NAHQ-CPHQ Exam Details

  • Exam Code
    :NAHQ-CPHQ
  • Exam Name
    :Certified Professional in Healthcare Qualityination
  • Certification
    :NAHQ Certifications
  • Vendor
    :NAHQ
  • Total Questions
    :825 Q&As
  • Last Updated
    :Jun 01, 2026

NAHQ NAHQ-CPHQ Online Questions & Answers

  • Question 341:

    Members of a performance improvement team voice complaints about not having as much decision-making authority as they expected. Which of the following should be developed to decrease the likelihood of such complaints?

    A. project checklist
    B. affinity diagram
    C. interrelationship diagram
    D. team charter

  • Question 342:

    The purpose of sentinel event review of never events is to

    A. engage leadership in identifying barriers to effective communication.
    B. identify individual performance gaps that resulted in the sentinel event.
    C. monitor staff and leadership involvement in the systematic analysis.
    D. specify sustainable systems-based improvements.

  • Question 343:

    A performance Improvement team has been formed and assigned to reduce wait time from clinic check-In to seeing a provider. Which tool would be most useful for the team to create at the first meeting?

    A. storyboard
    B. flowchart
    C. force field analysis
    D. Gantt chart

  • Question 344:

    An organization recently lost its deemed status due to non-compliance with grievance process regulations. Which of the following standards would thequality professional research to identify grievance process requirements to correct the cited opportunities for improvement?

    A. Federal Register
    B. Centers for Medicare and Medicaid Services
    C. The Joint Commission (TJC)
    D. DNV GL Healthcare

  • Question 345:

    A department director has been asked to compare the productivity of the department with the productivity of similar departments at other facilities. Which of the following Is the first step of this project?

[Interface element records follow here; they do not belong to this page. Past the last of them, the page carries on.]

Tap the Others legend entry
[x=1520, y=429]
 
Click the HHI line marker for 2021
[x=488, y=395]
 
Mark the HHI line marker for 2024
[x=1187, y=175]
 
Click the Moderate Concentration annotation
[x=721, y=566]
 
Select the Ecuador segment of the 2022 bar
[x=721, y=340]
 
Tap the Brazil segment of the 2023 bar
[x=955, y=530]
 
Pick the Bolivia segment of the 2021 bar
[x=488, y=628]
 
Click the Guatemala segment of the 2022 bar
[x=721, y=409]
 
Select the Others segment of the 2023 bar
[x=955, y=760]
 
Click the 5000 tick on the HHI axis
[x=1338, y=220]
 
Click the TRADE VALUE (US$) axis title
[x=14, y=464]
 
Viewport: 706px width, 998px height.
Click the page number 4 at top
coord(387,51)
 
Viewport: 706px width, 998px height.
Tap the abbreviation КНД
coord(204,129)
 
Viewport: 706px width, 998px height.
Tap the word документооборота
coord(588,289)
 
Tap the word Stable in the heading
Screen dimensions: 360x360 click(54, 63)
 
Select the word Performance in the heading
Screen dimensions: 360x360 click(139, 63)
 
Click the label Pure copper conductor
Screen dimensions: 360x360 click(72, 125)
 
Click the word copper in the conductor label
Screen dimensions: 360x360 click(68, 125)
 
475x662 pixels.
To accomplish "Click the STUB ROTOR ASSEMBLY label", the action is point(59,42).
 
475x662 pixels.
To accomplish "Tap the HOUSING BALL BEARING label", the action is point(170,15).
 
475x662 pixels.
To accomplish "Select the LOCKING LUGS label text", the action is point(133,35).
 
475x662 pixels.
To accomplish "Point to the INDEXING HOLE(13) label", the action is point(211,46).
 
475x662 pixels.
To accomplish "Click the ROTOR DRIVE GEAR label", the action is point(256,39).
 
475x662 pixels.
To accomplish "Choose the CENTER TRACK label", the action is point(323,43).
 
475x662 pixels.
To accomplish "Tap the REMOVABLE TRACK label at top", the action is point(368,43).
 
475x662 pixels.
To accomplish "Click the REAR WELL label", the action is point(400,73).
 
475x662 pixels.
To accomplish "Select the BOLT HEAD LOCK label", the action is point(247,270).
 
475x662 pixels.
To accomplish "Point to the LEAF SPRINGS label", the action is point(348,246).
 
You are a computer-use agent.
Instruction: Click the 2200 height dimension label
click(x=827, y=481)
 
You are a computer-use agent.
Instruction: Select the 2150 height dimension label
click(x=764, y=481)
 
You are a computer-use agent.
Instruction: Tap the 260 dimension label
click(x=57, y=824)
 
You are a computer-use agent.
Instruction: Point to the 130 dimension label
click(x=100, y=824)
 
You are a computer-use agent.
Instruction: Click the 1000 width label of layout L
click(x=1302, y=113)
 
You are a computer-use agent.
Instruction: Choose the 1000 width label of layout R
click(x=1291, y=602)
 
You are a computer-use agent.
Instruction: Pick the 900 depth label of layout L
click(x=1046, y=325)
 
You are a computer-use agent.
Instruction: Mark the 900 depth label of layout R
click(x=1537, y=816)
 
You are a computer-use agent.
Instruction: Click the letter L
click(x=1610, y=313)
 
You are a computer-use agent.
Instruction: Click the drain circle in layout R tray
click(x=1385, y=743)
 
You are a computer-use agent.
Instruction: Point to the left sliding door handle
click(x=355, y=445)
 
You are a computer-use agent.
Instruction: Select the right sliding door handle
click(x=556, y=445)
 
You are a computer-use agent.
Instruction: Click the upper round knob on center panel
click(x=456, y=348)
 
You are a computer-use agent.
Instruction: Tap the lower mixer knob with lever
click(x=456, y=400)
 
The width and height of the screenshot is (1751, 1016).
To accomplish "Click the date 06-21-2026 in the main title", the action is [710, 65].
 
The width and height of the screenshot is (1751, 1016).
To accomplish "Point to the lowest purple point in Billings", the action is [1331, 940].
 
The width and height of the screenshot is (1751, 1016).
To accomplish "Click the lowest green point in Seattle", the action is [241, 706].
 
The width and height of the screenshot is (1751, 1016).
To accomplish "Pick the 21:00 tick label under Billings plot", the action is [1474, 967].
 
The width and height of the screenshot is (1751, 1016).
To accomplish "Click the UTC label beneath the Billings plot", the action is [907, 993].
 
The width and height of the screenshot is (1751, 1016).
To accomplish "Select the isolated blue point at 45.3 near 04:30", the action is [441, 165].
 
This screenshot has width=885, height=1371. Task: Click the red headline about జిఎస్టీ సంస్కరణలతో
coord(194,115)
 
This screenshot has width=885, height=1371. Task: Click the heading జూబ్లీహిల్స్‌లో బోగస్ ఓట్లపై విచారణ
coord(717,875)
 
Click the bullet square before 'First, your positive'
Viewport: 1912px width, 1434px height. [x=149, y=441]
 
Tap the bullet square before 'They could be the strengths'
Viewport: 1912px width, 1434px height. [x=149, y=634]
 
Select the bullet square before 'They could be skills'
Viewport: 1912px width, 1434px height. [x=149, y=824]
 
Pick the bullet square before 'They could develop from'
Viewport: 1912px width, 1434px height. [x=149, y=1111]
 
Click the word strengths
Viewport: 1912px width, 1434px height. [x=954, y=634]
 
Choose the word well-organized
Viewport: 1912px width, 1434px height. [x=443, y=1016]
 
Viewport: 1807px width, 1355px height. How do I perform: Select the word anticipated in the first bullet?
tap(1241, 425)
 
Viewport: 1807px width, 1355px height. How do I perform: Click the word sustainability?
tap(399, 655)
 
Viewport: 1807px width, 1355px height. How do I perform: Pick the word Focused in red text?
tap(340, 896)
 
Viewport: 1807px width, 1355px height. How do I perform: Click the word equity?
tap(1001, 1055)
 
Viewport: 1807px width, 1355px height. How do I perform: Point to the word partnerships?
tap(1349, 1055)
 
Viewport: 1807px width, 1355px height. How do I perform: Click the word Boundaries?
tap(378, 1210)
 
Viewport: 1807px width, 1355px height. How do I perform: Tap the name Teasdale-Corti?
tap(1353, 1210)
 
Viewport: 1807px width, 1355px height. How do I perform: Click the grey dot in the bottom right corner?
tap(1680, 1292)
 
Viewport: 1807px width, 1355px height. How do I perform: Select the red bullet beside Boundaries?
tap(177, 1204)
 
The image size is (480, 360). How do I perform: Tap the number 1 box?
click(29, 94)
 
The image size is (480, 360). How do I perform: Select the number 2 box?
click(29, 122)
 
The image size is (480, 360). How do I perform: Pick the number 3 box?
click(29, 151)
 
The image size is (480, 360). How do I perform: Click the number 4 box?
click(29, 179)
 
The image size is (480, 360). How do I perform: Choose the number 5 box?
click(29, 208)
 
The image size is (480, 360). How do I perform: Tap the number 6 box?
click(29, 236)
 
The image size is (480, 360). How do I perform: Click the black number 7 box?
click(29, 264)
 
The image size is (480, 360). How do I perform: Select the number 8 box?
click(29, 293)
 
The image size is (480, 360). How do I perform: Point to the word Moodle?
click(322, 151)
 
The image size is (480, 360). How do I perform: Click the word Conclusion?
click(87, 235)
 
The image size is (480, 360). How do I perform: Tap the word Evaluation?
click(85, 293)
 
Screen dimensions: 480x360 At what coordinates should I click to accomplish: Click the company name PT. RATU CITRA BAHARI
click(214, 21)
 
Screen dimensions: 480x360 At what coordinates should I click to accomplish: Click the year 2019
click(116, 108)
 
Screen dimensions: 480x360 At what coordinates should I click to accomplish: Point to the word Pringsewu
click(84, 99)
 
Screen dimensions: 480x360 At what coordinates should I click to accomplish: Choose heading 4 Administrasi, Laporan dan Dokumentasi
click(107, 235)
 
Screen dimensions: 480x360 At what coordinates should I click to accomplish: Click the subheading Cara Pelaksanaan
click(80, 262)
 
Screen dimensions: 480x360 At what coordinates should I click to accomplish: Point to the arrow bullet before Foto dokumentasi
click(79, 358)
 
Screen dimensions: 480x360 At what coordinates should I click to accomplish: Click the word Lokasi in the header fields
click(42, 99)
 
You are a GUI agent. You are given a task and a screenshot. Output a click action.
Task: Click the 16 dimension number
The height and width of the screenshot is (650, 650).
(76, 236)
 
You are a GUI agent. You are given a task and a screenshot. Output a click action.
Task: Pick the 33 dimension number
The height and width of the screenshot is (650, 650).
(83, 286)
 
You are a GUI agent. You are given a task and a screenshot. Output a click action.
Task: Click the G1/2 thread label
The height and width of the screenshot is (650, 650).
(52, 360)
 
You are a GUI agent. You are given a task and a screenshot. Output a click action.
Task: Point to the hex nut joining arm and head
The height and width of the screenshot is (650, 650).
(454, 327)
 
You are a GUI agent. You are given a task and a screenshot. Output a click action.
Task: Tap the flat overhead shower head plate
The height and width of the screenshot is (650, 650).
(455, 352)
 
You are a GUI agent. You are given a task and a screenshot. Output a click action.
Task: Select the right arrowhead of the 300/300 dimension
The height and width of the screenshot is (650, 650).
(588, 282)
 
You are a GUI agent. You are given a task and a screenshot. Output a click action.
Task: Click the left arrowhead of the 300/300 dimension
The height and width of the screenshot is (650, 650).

    A. Review department Job descriptions with another facility of similar size.
    B. Monitor the work flow in the department for at least six months.
    C. Conduct a search on the Internet for guidelines.
    D. Determine which processes will be evaluated,

  • Question 346:

    Leadership has selected a team to address barriers to filling prescriptions. Prior to finalization of the charter, what necessary step must be completed?

    A. Begin data collection.
    B. Create a flow chart.
    C. Define outcome variables.
    D. Evaluate outcome results.

  • Question 347:

    Ongoing practitioner practice evaluation (OPPE) Is used for which of the following?

    A. monitoring a provider with an Identified Practice Issue
    B. removal of privileges that a provider is no longer using
    C. approval by the governing board for new provider privileges
    D. identification of providers with potential competency issues

  • Question 348:

    A quality professional was asked to assist with strategic planning. Which of the following should have the primary impact on the quality and performance improvement goals?

    A. report of major competitors `performance
    B. findings from a staff needs assessment
    C. financial statement of the organization
    D. results of gap analysis

  • Question 349:

    The data below shows 30-day readmission rates for heart failure patients by the primary language spoken and by gender with 95% confidence intervals in parentheses. Which group should be the priority target for reducing disparities in readmission rates?

    A. Arabic-speaking females
    B. Russian-speaking females
    C. All Arabic speakers
    D. All Russian speakers

  • Question 350:

    In reviewing information offered by the Agency for Healthcare Research and Quality (AHRQ), the quality improvement (QI) specialist recognizes that the three broad aims pursued by the National Quality Strategy are

    A. reduce medical waste, use Lean, and achieve equity and better access to care.
    B. reduce complications, reduce readmissions, and improve health outcomes.
    C. better care, healthy people/health communities, and affordable care.
    D. triple aim, reduce utilization, and affordable care.